### Directions
Retype all of the data exactly as given.

### Input
□ □ □ □

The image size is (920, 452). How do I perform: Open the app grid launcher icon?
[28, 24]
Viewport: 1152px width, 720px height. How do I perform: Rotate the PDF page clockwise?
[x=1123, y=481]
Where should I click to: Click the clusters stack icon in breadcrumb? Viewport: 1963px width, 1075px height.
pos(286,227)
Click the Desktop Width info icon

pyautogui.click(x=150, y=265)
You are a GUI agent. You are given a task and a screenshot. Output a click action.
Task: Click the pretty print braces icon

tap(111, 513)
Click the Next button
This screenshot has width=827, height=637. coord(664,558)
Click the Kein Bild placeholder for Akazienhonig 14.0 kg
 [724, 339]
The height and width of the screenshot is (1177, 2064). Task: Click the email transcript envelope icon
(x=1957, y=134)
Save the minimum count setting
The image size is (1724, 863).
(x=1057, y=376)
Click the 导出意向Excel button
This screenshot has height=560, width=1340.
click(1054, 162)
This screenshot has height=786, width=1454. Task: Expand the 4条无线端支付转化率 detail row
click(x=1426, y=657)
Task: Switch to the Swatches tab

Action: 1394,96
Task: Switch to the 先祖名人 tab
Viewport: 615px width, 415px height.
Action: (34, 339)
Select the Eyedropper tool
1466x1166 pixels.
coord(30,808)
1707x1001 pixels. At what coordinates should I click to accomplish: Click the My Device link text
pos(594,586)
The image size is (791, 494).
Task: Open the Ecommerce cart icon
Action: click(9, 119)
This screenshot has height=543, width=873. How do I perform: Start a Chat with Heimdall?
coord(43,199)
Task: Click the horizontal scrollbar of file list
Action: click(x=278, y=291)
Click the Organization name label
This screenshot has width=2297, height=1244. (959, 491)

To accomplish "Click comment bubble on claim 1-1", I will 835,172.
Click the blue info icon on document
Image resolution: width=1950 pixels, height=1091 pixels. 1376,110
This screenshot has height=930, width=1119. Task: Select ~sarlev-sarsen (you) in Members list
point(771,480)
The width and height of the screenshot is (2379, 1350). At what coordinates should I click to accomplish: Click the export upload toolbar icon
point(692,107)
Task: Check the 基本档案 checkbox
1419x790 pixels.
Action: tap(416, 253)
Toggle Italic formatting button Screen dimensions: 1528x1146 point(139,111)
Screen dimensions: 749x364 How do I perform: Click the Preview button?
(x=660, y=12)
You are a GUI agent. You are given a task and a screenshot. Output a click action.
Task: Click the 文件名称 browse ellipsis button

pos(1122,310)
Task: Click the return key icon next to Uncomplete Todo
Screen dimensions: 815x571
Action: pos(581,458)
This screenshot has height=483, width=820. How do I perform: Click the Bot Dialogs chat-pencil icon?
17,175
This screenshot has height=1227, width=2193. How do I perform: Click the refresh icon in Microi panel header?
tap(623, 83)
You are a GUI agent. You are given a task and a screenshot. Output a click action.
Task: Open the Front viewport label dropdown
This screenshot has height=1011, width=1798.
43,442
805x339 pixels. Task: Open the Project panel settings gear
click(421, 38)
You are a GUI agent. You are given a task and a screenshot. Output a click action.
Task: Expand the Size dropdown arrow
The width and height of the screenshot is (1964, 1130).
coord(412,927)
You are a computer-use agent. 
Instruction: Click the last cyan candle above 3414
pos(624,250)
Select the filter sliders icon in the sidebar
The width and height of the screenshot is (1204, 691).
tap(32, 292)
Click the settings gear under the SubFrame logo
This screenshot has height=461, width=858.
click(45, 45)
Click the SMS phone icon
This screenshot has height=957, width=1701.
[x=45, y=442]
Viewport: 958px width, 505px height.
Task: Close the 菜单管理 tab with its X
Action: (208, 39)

□ □ □ □

### Response to the task
The image size is (920, 452). How do I perform: Open the app grid launcher icon?
[28, 24]
Viewport: 1152px width, 720px height. How do I perform: Rotate the PDF page clockwise?
[x=1123, y=481]
Where should I click to: Click the clusters stack icon in breadcrumb? Viewport: 1963px width, 1075px height.
pos(286,227)
Click the Desktop Width info icon

pyautogui.click(x=150, y=265)
You are a GUI agent. You are given a task and a screenshot. Output a click action.
Task: Click the pretty print braces icon

tap(111, 513)
Click the Next button
This screenshot has width=827, height=637. coord(664,558)
Click the Kein Bild placeholder for Akazienhonig 14.0 kg
 [724, 339]
The height and width of the screenshot is (1177, 2064). Task: Click the email transcript envelope icon
(x=1957, y=134)
Save the minimum count setting
The image size is (1724, 863).
(x=1057, y=376)
Click the 导出意向Excel button
This screenshot has height=560, width=1340.
click(1054, 162)
This screenshot has height=786, width=1454. Task: Expand the 4条无线端支付转化率 detail row
click(x=1426, y=657)
Task: Switch to the Swatches tab

Action: 1394,96
Task: Switch to the 先祖名人 tab
Viewport: 615px width, 415px height.
Action: (34, 339)
Select the Eyedropper tool
1466x1166 pixels.
coord(30,808)
1707x1001 pixels. At what coordinates should I click to accomplish: Click the My Device link text
pos(594,586)
The image size is (791, 494).
Task: Open the Ecommerce cart icon
Action: click(9, 119)
This screenshot has height=543, width=873. How do I perform: Start a Chat with Heimdall?
coord(43,199)
Task: Click the horizontal scrollbar of file list
Action: click(x=278, y=291)
Click the Organization name label
This screenshot has width=2297, height=1244. (959, 491)

To accomplish "Click comment bubble on claim 1-1", I will 835,172.
Click the blue info icon on document
Image resolution: width=1950 pixels, height=1091 pixels. 1376,110
This screenshot has height=930, width=1119. Task: Select ~sarlev-sarsen (you) in Members list
point(771,480)
The width and height of the screenshot is (2379, 1350). At what coordinates should I click to accomplish: Click the export upload toolbar icon
point(692,107)
Task: Check the 基本档案 checkbox
1419x790 pixels.
Action: tap(416, 253)
Toggle Italic formatting button Screen dimensions: 1528x1146 point(139,111)
Screen dimensions: 749x364 How do I perform: Click the Preview button?
(x=660, y=12)
You are a GUI agent. You are given a task and a screenshot. Output a click action.
Task: Click the 文件名称 browse ellipsis button

pos(1122,310)
Task: Click the return key icon next to Uncomplete Todo
Screen dimensions: 815x571
Action: pos(581,458)
This screenshot has height=483, width=820. How do I perform: Click the Bot Dialogs chat-pencil icon?
17,175
This screenshot has height=1227, width=2193. How do I perform: Click the refresh icon in Microi panel header?
tap(623, 83)
You are a GUI agent. You are given a task and a screenshot. Output a click action.
Task: Open the Front viewport label dropdown
This screenshot has height=1011, width=1798.
43,442
805x339 pixels. Task: Open the Project panel settings gear
click(421, 38)
You are a GUI agent. You are given a task and a screenshot. Output a click action.
Task: Expand the Size dropdown arrow
The width and height of the screenshot is (1964, 1130).
coord(412,927)
You are a computer-use agent. 
Instruction: Click the last cyan candle above 3414
pos(624,250)
Select the filter sliders icon in the sidebar
The width and height of the screenshot is (1204, 691).
tap(32, 292)
Click the settings gear under the SubFrame logo
This screenshot has height=461, width=858.
click(45, 45)
Click the SMS phone icon
This screenshot has height=957, width=1701.
[x=45, y=442]
Viewport: 958px width, 505px height.
Task: Close the 菜单管理 tab with its X
Action: (208, 39)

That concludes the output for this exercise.